China's $1.4 Trillion Plan to Topple U.S. Tech Hegemony
Beijing is looking to depose Silicon Valley by pumping an estimated $1.4 trillion into key technologies over the next 5 years. This includes everything from high-speed rail (Chinese HSR already accounts for two-thirds of the world’s total high-speed railway networks) to the roll-out of wireless networks.

President Xi is calling upon private tech giants such as Huawei, Alibaba, and Tencent, alongside niche artificial intelligence companies including SenseTime, to cooperate with local and urban governments to lay 5G wireless networks, install cameras and sensors, and develop software that will buttress automated manufacturing, mass surveillance, and autonomous driving. Maria Kwok, COO of Digital China Holdings (a former subsidiary of Lenovo), heralded this measure as “China’s gambit to win the global tech race.” Digital China Holdings is a government-backed systems integration provider, that allows users to lease a home (from over 500,000) through their smartphone.

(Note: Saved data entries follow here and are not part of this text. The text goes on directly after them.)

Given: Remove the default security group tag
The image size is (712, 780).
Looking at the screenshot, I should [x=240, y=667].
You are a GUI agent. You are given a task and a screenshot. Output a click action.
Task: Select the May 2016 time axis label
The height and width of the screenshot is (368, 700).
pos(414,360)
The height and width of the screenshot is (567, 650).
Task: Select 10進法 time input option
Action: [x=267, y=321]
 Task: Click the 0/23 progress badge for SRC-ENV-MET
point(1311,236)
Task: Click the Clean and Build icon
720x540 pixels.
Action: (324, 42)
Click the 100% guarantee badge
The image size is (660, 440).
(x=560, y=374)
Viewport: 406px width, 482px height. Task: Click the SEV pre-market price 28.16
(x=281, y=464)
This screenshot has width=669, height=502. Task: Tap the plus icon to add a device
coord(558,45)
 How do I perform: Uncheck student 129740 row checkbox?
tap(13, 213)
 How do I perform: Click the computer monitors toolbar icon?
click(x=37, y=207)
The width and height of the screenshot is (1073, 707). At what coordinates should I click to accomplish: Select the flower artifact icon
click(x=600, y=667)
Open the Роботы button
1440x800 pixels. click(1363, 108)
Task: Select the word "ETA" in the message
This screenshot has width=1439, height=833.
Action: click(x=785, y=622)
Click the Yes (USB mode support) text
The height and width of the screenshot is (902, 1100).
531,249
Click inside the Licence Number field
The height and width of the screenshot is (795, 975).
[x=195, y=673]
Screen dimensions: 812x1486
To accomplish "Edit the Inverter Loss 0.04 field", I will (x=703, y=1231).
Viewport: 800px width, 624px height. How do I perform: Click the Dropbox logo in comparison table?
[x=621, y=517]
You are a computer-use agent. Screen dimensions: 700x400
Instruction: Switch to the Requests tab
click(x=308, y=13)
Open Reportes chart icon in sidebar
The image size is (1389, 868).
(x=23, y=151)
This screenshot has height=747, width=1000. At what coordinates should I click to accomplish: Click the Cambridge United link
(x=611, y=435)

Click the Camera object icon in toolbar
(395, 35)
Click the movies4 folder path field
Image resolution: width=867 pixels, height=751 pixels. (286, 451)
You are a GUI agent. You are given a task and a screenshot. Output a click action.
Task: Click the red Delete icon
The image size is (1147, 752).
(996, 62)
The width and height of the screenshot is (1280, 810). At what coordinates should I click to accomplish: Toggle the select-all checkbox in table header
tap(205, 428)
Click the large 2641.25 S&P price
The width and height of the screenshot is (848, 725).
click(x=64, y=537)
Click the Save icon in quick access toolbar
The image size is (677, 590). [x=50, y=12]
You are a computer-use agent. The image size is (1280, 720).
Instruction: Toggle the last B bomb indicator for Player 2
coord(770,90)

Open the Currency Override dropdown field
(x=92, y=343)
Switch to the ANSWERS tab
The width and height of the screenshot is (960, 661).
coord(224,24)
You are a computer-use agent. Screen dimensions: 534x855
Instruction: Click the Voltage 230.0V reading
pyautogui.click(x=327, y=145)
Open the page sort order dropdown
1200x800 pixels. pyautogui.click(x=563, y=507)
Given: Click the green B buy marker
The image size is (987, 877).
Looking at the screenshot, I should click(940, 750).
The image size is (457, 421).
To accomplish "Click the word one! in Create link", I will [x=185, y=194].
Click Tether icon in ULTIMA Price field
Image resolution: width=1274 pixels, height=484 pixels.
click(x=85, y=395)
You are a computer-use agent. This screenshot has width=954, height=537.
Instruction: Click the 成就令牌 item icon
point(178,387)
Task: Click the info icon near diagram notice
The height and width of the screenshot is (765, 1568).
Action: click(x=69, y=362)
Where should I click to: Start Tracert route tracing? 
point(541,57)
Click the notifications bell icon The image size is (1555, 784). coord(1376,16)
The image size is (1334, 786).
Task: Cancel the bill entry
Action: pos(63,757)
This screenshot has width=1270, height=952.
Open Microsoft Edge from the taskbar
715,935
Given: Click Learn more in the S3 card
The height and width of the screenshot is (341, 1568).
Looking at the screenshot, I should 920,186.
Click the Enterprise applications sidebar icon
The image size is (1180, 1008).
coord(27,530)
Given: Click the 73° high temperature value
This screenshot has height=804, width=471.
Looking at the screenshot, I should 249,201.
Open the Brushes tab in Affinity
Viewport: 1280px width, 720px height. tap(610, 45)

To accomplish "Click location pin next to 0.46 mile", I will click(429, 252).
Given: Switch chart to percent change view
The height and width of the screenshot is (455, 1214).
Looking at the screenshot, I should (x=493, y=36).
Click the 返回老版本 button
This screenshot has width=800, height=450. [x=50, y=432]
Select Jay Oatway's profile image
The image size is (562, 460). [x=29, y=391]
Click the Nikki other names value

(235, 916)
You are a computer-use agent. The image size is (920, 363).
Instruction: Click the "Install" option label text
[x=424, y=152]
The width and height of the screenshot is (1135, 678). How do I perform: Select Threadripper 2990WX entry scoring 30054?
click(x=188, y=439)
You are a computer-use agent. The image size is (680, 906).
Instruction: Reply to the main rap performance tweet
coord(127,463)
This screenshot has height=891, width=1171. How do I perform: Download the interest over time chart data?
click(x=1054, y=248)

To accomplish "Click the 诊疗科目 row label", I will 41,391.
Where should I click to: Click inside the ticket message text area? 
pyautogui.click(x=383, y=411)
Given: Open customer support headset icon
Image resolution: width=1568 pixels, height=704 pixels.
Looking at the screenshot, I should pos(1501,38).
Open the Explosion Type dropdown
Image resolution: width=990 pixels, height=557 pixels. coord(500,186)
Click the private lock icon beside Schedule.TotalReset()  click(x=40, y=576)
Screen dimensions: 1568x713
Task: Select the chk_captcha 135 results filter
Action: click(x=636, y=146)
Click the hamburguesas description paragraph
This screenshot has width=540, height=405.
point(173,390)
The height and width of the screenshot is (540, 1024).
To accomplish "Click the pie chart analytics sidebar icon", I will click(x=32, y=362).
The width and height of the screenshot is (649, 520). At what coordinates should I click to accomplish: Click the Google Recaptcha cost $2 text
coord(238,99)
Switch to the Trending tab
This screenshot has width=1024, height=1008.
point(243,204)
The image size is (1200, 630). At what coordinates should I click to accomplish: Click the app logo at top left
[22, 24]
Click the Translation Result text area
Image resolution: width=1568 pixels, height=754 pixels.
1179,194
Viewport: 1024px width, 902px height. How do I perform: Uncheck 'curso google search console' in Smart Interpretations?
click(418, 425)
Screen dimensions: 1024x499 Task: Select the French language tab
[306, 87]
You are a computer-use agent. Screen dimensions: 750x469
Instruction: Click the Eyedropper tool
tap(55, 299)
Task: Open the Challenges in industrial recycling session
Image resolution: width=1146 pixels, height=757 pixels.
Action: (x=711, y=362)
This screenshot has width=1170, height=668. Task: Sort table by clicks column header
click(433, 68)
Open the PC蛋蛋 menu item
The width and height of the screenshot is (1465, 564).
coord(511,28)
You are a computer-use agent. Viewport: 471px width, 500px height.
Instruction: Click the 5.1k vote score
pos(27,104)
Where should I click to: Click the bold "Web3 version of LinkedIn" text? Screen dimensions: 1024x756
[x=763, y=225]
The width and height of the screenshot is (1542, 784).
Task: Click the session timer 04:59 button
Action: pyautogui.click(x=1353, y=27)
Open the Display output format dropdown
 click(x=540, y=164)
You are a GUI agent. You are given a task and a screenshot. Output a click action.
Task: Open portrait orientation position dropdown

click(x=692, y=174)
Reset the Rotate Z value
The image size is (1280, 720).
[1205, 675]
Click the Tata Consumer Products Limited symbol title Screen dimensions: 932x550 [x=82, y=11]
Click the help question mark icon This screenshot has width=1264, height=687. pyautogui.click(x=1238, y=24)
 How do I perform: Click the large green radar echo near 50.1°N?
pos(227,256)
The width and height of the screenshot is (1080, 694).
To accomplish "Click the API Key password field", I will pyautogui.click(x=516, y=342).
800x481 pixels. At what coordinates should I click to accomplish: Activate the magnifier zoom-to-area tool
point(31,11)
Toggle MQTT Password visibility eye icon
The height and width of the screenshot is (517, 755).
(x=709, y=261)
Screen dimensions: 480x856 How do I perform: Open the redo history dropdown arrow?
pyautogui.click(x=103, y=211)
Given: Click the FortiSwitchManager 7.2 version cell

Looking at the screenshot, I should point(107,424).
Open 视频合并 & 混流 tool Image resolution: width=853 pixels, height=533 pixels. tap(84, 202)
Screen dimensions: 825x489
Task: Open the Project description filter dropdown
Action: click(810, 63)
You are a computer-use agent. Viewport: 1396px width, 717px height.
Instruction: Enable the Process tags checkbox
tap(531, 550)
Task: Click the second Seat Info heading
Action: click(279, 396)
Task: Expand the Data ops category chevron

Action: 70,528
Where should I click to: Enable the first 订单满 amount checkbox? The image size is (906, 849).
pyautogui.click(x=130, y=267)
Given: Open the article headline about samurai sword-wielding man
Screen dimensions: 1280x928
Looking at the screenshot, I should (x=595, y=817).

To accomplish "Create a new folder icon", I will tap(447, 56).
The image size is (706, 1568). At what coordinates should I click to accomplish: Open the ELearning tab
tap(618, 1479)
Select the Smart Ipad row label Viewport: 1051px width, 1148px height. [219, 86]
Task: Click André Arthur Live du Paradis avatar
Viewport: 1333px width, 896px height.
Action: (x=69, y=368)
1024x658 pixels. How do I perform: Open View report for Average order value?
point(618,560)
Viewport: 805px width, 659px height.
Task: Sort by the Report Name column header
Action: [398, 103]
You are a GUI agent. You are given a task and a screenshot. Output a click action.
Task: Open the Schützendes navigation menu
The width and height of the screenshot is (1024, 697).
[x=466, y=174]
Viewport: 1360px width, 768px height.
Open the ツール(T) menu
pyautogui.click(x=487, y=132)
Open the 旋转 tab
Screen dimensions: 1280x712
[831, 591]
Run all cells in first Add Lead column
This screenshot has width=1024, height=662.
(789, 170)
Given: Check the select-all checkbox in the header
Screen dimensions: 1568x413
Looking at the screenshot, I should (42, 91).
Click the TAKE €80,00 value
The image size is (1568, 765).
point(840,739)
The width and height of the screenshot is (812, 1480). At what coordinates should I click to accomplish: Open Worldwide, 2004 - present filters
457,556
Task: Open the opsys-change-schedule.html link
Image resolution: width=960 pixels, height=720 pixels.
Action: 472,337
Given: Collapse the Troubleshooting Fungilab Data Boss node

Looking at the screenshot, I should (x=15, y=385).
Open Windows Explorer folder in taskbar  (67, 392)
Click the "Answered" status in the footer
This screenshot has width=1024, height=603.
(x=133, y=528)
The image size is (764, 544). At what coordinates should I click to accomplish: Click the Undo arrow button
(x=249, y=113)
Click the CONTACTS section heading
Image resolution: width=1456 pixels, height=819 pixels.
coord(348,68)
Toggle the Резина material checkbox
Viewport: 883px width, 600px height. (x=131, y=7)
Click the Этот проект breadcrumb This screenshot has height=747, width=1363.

The tech investment splurge is just one measure introduced by China’s state legislature this week, alongside a $563 billion infrastructure stimulus in response to China’s first recession in three decades. Morgan Stanley estimates the total spending on new infrastructure at $1.98 trillion over the next 11 years.
China hopes that the stimulus plan will lead to the emergence of large companies able to compete against global heavyweights. China aims to cultivate three world-leading industrial internet-of-things platforms by 2025, to compete with household names General Electric and Siemens. Equally, as tech nationalism mounts, China looks to reduce its dependence on foreign technology. Digital China is already helping the city of Changchun replace American cloud computing giants IBM and Oracle with home-grown initiatives. Earlier this year, when China Mobile awarded contracts for 37 billion RMB in 5G base stations, only 10% of the business went to Sweden’s Ericsson – with the lion’s share going to Chinese companies. It is clear that China is looking to cultivate national champions.
China certainly isn’t alone. Earlier this month, South Korea announced their “New Deal” – ushering in massive investment towards AI and wireless communications to boost growth out of the post-virus downturn. Equally, there remains concern from pundits whether this long-term strategy will stimulate China’s slowing economy. Zhu Tian, professor of economics at China Europe International Business School, claims that “It’s impossible to prop up China’s economy with new infrastructure alone.”
Naturally, there are many silent concerns that few address in fear of persecution: the curbing of civil liberties, the encroachment of government into all areas of life, the potential unemployment arising from automation, and the growing size and influence of China’s conglomerates (a similar situation toppled Korea’s economy in 1997). But for Xi, it’s certainly a bombastic declaration that will rally his supporters through this period of economic and social duress.